After serving in the British Army, Mann co-founded Sandline International, a private military firm notorious for murky operations in Angola, Sierra Leone, and Papua New Guinea. His name was cemented in African history with the 2004 “Wonga Coup”, a brazen plot to depose Equatorial Guinea’s longtime dictator Teodoro Obiang Nguema and replace him with exiled politician Severo Moto Nsá.

Backed by high-level financiers—including Mark Thatcher, son of former British Prime Minister Margaret Thatcher—the mercenaries’ plot was unravelled when their Boeing 727 landed in Harare to refuel and collect weapons from Zimbabwe Defence Industries.
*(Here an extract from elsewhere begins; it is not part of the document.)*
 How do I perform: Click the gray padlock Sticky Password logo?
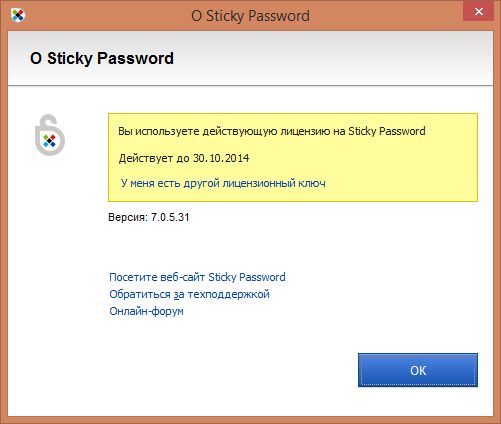pyautogui.click(x=50, y=135)
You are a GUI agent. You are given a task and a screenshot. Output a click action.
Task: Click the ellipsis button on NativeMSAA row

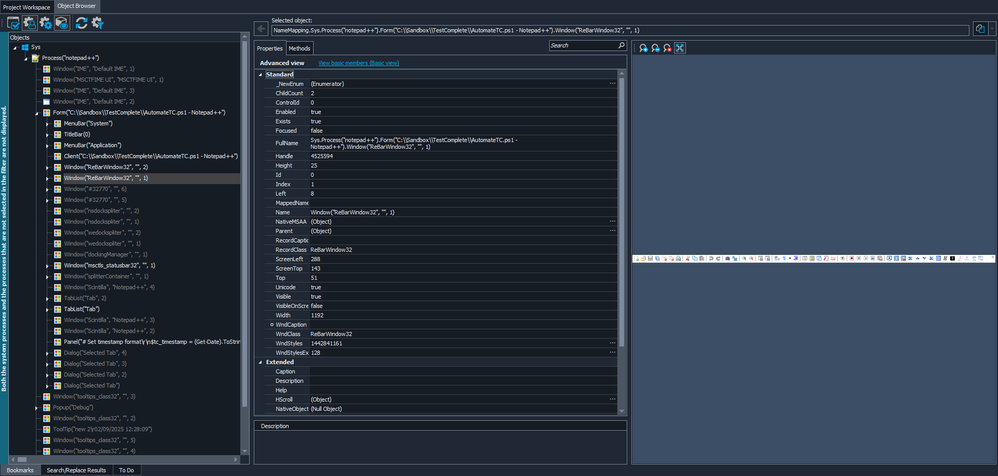tap(612, 221)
It was a fatal miscalculation.

Zimbabwe’s feared Central Intelligence Organisation, operating at the peak of President Robert Mugabe’s authoritarian rule, arrested Mann and 64 others—mostly veterans of South Africa’s notorious 32 Buffalo Battalion—before they could leave the tarmac.

The botched coup became a diplomatic windfall for Mugabe, who leveraged the arrest to solidify Zimbabwe’s alliance with Equatorial Guinea. To this day, Zimbabwe remains one of Obiang’s few close African allies—a loyalty marked by Mnangagwa’s solo attendance at Obiang’s 2022 inauguration and the mysterious gifting of a mansion in Malabo to the Zimbabwean state.

While Mugabe’s spies were efficient in protecting a foreign dictator, they were equally ruthless in stifling internal dissent. The same intelligence services that busted an international coup have long been accused of abducting activists, torturing critics, and harassing journalists back home.

Chivayo’s alleged proximity to Mann adds yet another controversial layer to his checkered reputation—one marked by lavish spending, political patronage, and criminal convictions.

Mann would later be extradited to Equatorial Guinea’s infamous Black Beach Prison, notorious for its torture chambers and inhumane conditions.

The legacy of that failed coup still haunts regional diplomacy—and now, unexpectedly pulls Chivayo’s name back into the shadows of global intrigue.

While Mugabe’s regime is long gone, the machinery of surveillance and repression remains intact. And for citizens, the line between protector and persecutor continues to blur in a state where truth is a threat, and silence is often safer than speech.